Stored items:
▼
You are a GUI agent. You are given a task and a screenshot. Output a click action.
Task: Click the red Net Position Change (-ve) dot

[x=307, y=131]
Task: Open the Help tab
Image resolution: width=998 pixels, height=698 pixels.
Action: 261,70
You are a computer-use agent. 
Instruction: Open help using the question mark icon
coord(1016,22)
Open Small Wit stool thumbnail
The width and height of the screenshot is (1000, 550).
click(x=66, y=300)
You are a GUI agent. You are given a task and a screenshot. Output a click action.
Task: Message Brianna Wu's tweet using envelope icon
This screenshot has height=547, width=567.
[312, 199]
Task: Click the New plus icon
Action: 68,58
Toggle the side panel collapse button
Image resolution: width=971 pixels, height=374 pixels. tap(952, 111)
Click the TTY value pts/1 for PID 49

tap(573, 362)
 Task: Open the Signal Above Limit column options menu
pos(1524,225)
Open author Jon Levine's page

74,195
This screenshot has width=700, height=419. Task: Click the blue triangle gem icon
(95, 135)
▲
Reproduce only the lines between the line containing "Open Small Wit stool thumbnail" and the last line of the records, those two lines included, exactly.

Open Small Wit stool thumbnail
The width and height of the screenshot is (1000, 550).
click(x=66, y=300)
You are a GUI agent. You are given a task and a screenshot. Output a click action.
Task: Message Brianna Wu's tweet using envelope icon
This screenshot has height=547, width=567.
[312, 199]
Task: Click the New plus icon
Action: 68,58
Toggle the side panel collapse button
Image resolution: width=971 pixels, height=374 pixels. tap(952, 111)
Click the TTY value pts/1 for PID 49

tap(573, 362)
 Task: Open the Signal Above Limit column options menu
pos(1524,225)
Open author Jon Levine's page

74,195
This screenshot has width=700, height=419. Task: Click the blue triangle gem icon
(95, 135)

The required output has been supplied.